Aim
Copy out the passage on printers and other add-ons for the BBC computer word for word, from its first sentence to its last.

Text block

════════════════════

For many applications you will want to add a printer. There are many types and the Model B can work with all except very old, slow printers such as the 10 characters per second Teletypes®.
Choosing a printer can be a difficult decision. A booklet from the Council for Educational Technology, 3 Devonshire Street, London, W1N 2BA called "USPEC 32B" provides much impartial guidance. A Daisy Wheel printer will produce high quality print at a relatively high price. On the other hand, a dot-matrix or ink-jet printer is a great deal cheaper and quite adequate for many jobs. The BBC computer can connect to RS232 serial printers or Centronics® type parallel printers.
The high quality colour monitor will enable you to see the finest detail produced by the computer's high resolution colour circuits.
The Teletext add-on unit enables the BBC computer to look at the BBC and ITV CEEFAX, and ORACLE pages in the normal way. In addition, with this unit you can receive and store, on cassette or disc, computer programs that are transmitted over the air free of charge (so called Telesoftware).
The Prestel add-on unit connects the BBC computer to a British Telecom telephone line. Once connected, you can use all the facilities of Prestel and, again, load computer programs supplied via Prestel. The transmission of computer programs in this way is known as Telesoftware. The Prestel unit contains an approved modem with which you can communicate with large computer systems world wide as well as with anyone else who has a BBC computer and Prestel unit. In this way you can send programs, or sales results or whatever, to anyone else in the world, at very low cost.
The 8 bit user input/output port on the Model B can connected to a wide range of external devices. These include: bit-pads which enable you to trace or sketch pictures on to the screen. These can be used when entering engineering drawings into the system. Robot arms for computer controlled movement, video disc units enable one of a million pictures to be rapidly retrieved, and fast analogue interfaces enable the computer to record fleeting events.

════════════════════

Data excerpt
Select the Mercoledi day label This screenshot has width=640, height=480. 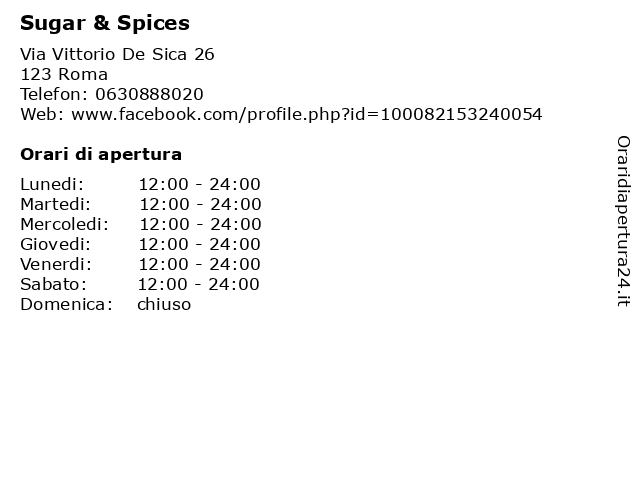click(x=64, y=224)
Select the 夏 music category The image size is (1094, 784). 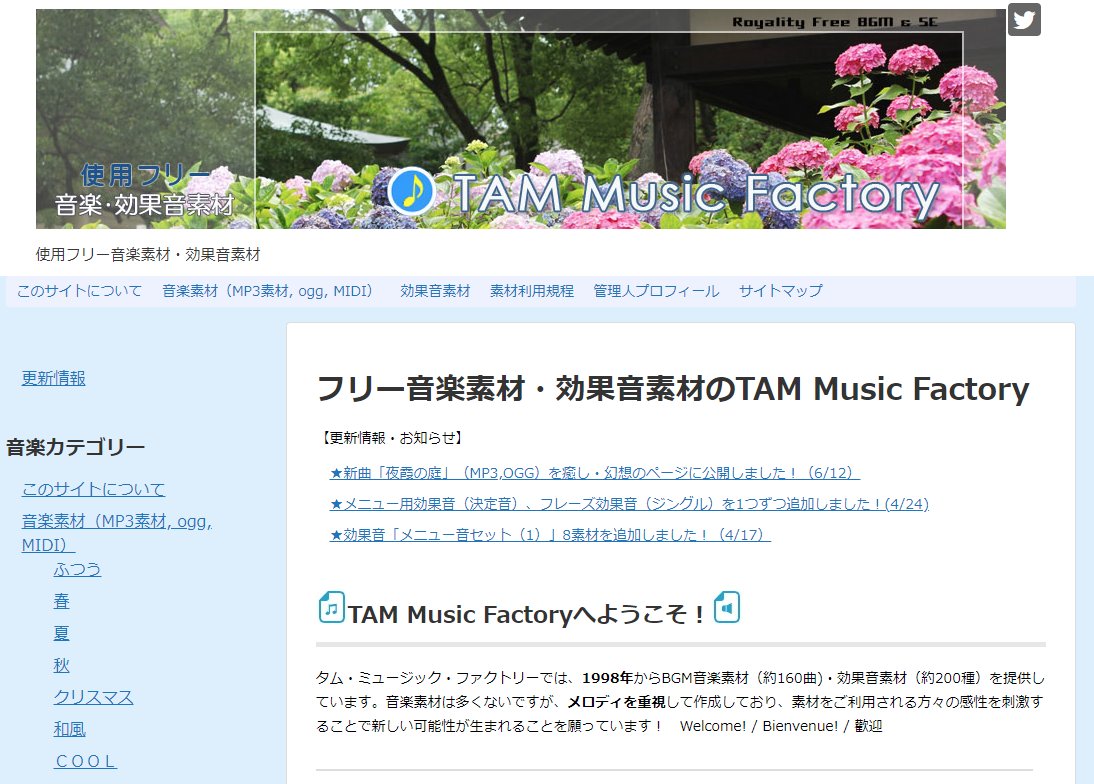point(62,633)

════════════════════

Task result
For many applications you will want to add a printer. There are many types and the Model B can work with all except very old, slow printers such as the 10 characters per second Teletypes®.
Choosing a printer can be a difficult decision. A booklet from the Council for Educational Technology, 3 Devonshire Street, London, W1N 2BA called "USPEC 32B" provides much impartial guidance. A Daisy Wheel printer will produce high quality print at a relatively high price. On the other hand, a dot-matrix or ink-jet printer is a great deal cheaper and quite adequate for many jobs. The BBC computer can connect to RS232 serial printers or Centronics® type parallel printers.
The high quality colour monitor will enable you to see the finest detail produced by the computer's high resolution colour circuits.
The Teletext add-on unit enables the BBC computer to look at the BBC and ITV CEEFAX, and ORACLE pages in the normal way. In addition, with this unit you can receive and store, on cassette or disc, computer programs that are transmitted over the air free of charge (so called Telesoftware).
The Prestel add-on unit connects the BBC computer to a British Telecom telephone line. Once connected, you can use all the facilities of Prestel and, again, load computer programs supplied via Prestel. The transmission of computer programs in this way is known as Telesoftware. The Prestel unit contains an approved modem with which you can communicate with large computer systems world wide as well as with anyone else who has a BBC computer and Prestel unit. In this way you can send programs, or sales results or whatever, to anyone else in the world, at very low cost.
The 8 bit user input/output port on the Model B can connected to a wide range of external devices. These include: bit-pads which enable you to trace or sketch pictures on to the screen. These can be used when entering engineering drawings into the system. Robot arms for computer controlled movement, video disc units enable one of a million pictures to be rapidly retrieved, and fast analogue interfaces enable the computer to record fleeting events.